A - "To give attention with the ear."
B - "To make an effort to hear something."
C - "To pay attention."
http://dictionary.reference.com/search?q=listening

Listening is a skill you consciously adopt, cultivate and nurture in the process of self development. Lately I have been working on my ability to listen to others while they talk. It has been a steep learning curve because I can attest to the fact that I used to be a poor listener and that affected my relationships with other people in not so many good ways. I wasn’t discerning enough to realise there were times I needed to shut my mouth and just listen. Looking back there were moments all I was supposed to contribute to the conversation; was to keep quiet and not interrupt the other person as they spoke even if I had an opinion on the matter.

I soon realised it was not a good trait to have especially when you are in a conversation with someone and they have to tell you: “Can you please listen to me” or “Please let me finish.” How embarrassing to be told so politely to keep your trap shut.

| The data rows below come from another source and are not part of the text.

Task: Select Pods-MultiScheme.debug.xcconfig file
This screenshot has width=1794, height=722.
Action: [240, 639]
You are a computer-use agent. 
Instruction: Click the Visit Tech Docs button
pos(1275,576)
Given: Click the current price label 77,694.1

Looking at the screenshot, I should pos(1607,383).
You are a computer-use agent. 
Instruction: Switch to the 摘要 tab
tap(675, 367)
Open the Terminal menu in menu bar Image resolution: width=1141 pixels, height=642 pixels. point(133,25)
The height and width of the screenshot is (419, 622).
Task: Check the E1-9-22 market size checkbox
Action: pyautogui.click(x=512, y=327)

It is important to study yourself and one of the best ways of doing so is through your ability to relate to others; you learn so much from listening to the other person. Right now I am working on my ability to be a good listener. It helps when you listen to others because you might not be able to comment on their pressing need but your ability to listen to them alone is already a seed meeting a need.There are times when that’s all certain individuals need; someone to listen to them. One of the reasons you will sometimes hear people say: “I wish someone would just listen to me.”

Even kids need to be listened to and heard. They may be small people but they matter a great deal and so does what they have to say. Imagine if we took time to really listen to our kids what a difference that would make to our families. We are always happy to tell them what to do but we never take the time to ask them what they would like to do. There times when the answer to certain minor challenges lie inside the child next to you. How about when you are looking for that fancy bag you used last week but couldn’t be bothered to put it in the right place when you returned home and now you are like a hurricane looking for what to destroy and making others around you uncomfortable. That’s when you hear her sweet little voice “Mummy it is in the laundry basket.” How stupid do you think you will feel as a parent?